Fica, vai ter ‪#‎textão‬! Não, eu não sou o que vocês chamam de "feminazi" (estereótipo negativo atribuído a quem defende a causa feminina). Eu, simplesmente, sou uma mulher que não gosta de "certas" – para não dizer várias - situações/falas que predominam nesse mundo e que reclamará, sempre. "Não é à toa" que eu reclamo; eu nasci assim; eu me tornei advogada.

   Antes de eu contar duas situações absurdas das quais tomei conhecimento, vou fazer um “pequeno” introito: sou, absolutamente, apaixonada por moda e minha paixão se estende, de igual forma, a vestidos de noiva. Eu gosto de ver os tecidos, os formatos e tudo que está ligado ao tema. Sabe aqueles programas ruins sobre casamento, do Discovery Home & Health? Pois é, eu os assisto com aquela dublagem medonha (porque aqui não tem legendado). Assisto, tão somente, porque amo ver os estilos dos vestidos de noiva.

   Pois bem, outro dia, eu estava cortando meu cabelo num salão (no qual normalmente não faço cortes) e mencionei que não uso minha franja (para frente) no meu local de trabalho, pois, as pessoas, erroneamente, atribuem jovialidade com inexperiência profissional. Para minha surpresa, a pessoa que estava conversando comigo falou: você aparenta jovialidade. Você é engraçada; parece ser inteligente...só falta casar. Por uma fração de segundos, decidi que seria de bom tom não dar uma resposta (textão de facebook). Fiquei quieta e nesse mesmo espaço de tempo, a pessoa me respondeu: se bem que casar não é sinônimo de felicidade.

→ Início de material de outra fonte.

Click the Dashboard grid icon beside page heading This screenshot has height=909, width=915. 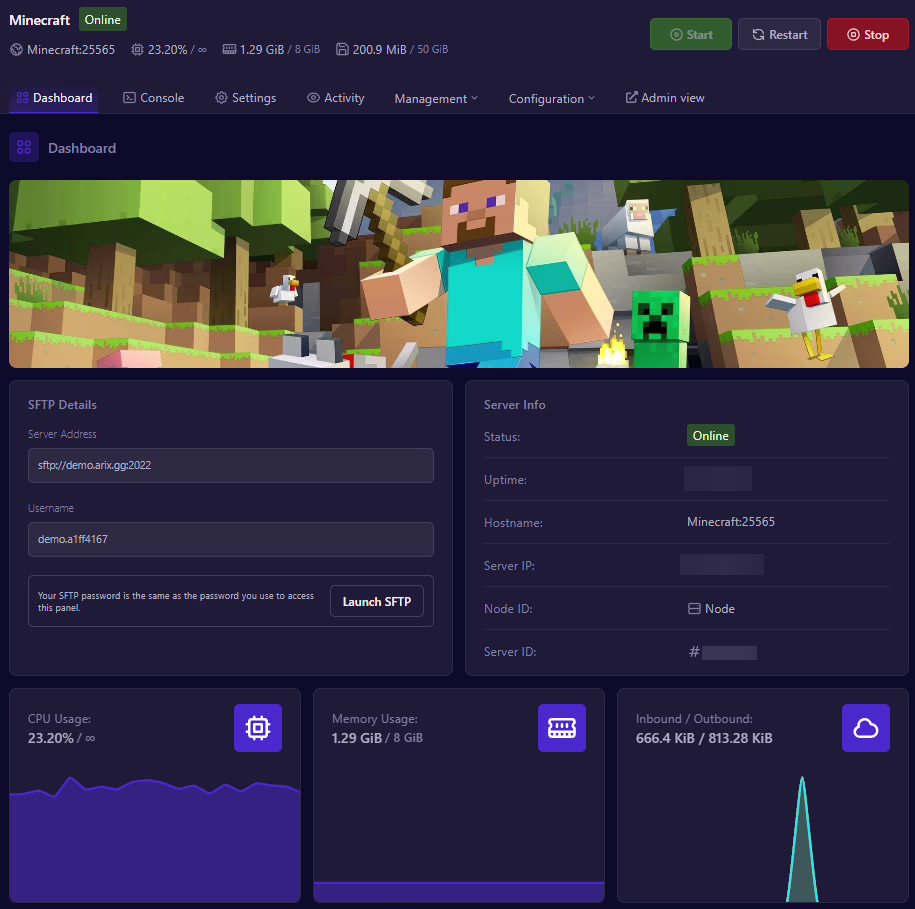24,148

   Ora, por que ensinamos as meninas a quererem se casar e não os homens? Alguém faz esse tipo de comentário para homens? Duvido muito.
Em 2016, mesmo que você seja uma super mega power uber profissional, as mídias e, em consequência disso, as pessoas refletem e deixam cada vez mais explícito que você não estará, totalmente, satisfeita com sua vida até encontrar um homem...porque se você é uma “revoltada”, é falta de pica, não é mesmo? Os relacionamentos de Taylor Swift deram todos “errados” porque a culpa é dela; ela é o problema. Aprendemos: a culpa é sempre da mulher.

   Pois bem, noutro dia, eu estava em uma clínica (daqui da cidade), esperando para fazer uns exames, quando “de repente, não mais do que de repente”, resolvi ler o conteúdo das revistas que ficaram agrupadas lá, nesses tipos de estabelecimentos. Encontrei uma dessas revistas de “moda” cujo objeto, em específico, era sobre noivas. Opa, legal. Vamos ver alguns vestidos de noivas. Quase tive uma síncope nos primeiros dois parágrafos da “coluna” ... e não era porque tinham erros ortográficos na matéria. Nem tinham erros desse tipo, em verdade. Para o meu espanto, encontrei uma matéria absolutamente grosseira, machista, patriarcal e ainda, homofóbica. Era quase um “como manter um homem a qualquer custo” ou “como obrigar alguém a te pedir em casamento porque você precisa (mesmo) disso” e “se ele não aceitar é porque ele é gay”, em pleno 2016. A revista da qual eu fiz menção tinha uma coluna na qual haviam “dicas” para fazer com que seu namorado/noivo te peça em casamento.

   E eu sei que revistas são pagas por marcas/prestadores de serviços, os quais tentarão vender os produtos dos anunciantes lá inseridos, mas por favor, parem de veicular esse tipo de matéria!!!! Eu tenho 36 anos e consigo discernir e quem não consegue? Já é difícil lidar com parentes que pensam assim e as revistas que deveriam promover uma nova maneira de pensar, só repetem os mesmos “paradigmas”. Hey, não seja mais uma “frustrada” porque você não é mãe/casada/magra!
   Eu não preciso ser casada. Não preciso obrigar alguém a se casar comigo. Eu não preciso ser mãe. Eu não preciso ser magra. Eu só preciso ser o que eu quero!!! E, nesse momento, não quero ler matérias assim.